Uma mudança radical. Alunos muito empenhados. Professores motivados. Guardo de todos boas memórias. Mas há sempre alguém que sobressai mesmo entre os excelentes. No meu caso, destacou-se uma professora de Português. Pequenina. Os dentes da frente ligeiramente encavalitados, a formar um V. Cabelo pintado de um castanho discreto, como a saia direita, os camiseiros abotoados até ao queixo e os casacos de malha que usava quase como uma farda. E não lhe olhassem ao tamanho nem à idade. Estava à beira da aposentação e não era para brincadeiras. Surgia no corredor e ficávamos de imediato em sentido. Entrávamos ordeiramente na sala. A única em que havia lugares marcados. Por ordem alfabética. A mesma que usava para nos chamar a ler, um a um, em todas as aulas. Uma disciplina militar. Tinha expressões faciais inesquecíveis. Quando uma resposta a impressionava, dirigia-nos um sorriso leve, sereno. De quem sabe que cumpriu a sua missão e se ilumina por dentro. Já quando alguém se procurava evidenciar, não continha um sorriso de desdém. Lançava-o do alto do estrado. Fulminante. Quase tão fatal quanto o único comentário que lhe suscitava o nosso desfile de roupinhas trazidas dos Porfírios: – Isso é moda?

As aulas não podiam ser mais tradicionais. Sem fogo-de-artifício. Sem «modernices». Apenas uma professora. Uma obra. Os alunos. O tempo corria quando nos levava pelos textos, pelas histórias, pelas relações que estabelecia entre palavras com séculos e as nossas vidas.

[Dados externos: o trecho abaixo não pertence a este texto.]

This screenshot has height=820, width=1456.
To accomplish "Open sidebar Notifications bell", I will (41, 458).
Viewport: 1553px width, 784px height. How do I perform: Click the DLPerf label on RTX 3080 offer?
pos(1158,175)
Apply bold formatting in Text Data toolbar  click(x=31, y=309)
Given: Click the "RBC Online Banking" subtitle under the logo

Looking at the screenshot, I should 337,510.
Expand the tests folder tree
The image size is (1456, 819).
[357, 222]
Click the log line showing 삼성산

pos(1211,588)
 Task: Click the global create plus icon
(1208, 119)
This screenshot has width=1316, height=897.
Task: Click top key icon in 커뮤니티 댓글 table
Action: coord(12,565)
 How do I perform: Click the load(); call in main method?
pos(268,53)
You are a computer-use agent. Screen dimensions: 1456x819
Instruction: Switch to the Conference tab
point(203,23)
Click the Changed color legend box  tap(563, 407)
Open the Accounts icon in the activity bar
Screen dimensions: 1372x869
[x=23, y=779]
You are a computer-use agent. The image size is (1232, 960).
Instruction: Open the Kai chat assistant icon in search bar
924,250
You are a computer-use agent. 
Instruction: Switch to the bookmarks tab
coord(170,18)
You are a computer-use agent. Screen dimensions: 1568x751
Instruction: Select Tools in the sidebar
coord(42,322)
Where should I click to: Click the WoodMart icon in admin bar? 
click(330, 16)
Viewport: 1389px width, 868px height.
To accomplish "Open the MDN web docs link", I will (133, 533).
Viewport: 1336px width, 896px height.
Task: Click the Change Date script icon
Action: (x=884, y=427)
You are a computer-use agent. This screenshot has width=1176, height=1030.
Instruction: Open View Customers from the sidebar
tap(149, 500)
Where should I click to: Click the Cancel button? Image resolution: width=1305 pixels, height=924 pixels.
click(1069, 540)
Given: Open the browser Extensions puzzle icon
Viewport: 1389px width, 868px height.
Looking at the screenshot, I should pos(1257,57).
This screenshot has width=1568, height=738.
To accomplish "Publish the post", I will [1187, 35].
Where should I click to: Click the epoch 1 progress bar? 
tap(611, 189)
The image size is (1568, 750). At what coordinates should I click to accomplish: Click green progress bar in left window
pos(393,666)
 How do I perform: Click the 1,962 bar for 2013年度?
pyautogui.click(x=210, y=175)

Pouco se distraía da matéria. E, talvez também por isso, os raros apartes são memoráveis. Contava-nos que na Serra da Estrela, onde tinha nascido e crescido, a missa era dada em Latim. Assim, as pessoas sentiam-se mais pequenas e encolhiam-se com medo, explicava. Dizia não entender quem cumpria promessas e se martirizava em nome de qualquer religião. Que todos nascíamos com uma cruz pesada para carregar, não era necessário mais. Contava-nos que quando era estudante se ensinava literatura dividindo orações. Segundo ela, a intenção era desviar a atenção do significado dos textos. Evitar que os alunos pensassem. Quanto mais ignorante o povo, melhor se espezinha. E afirmava de olhos bem abertos: ­⎼ Eu quero que pensem! Que pensem! Estão a ouvir?

Como ficaria dececionada a professora se voltasse hoje. Se visse o regresso da autópsia a muitas salas de aula. A literatura em cima da mesa, gelada, a ser esventrada apenas para se concluir que ali jaz uma “oração subordinada adjetiva relativa restritiva” ou uma “oração coordenada disjuntiva sindética”. E os jovens que deviam ser ensinados a pensar, a ter prazer na leitura, a descobrir porque é que aqueles textos lhes interessam, ocupados a dissecar o corpo morto, estranho e repugnante. A colocar amostras na lamela. A observar ao microscópio o pormenorzinho, enquanto os cangalheiros aguardam, encandeados pela luz do retroprojetor que mostrará as soluções ditadas por uma qualquer editora.

E vem-me cada vez mais à cabeça a frase com que a professora se despedia das suas turmas no final do 11.º ano: ⎼ Cada um de vocês vai seguir um caminho. Seja a lavar pratos, seja numa sala de operações, tenham brio. Sejam os melhores.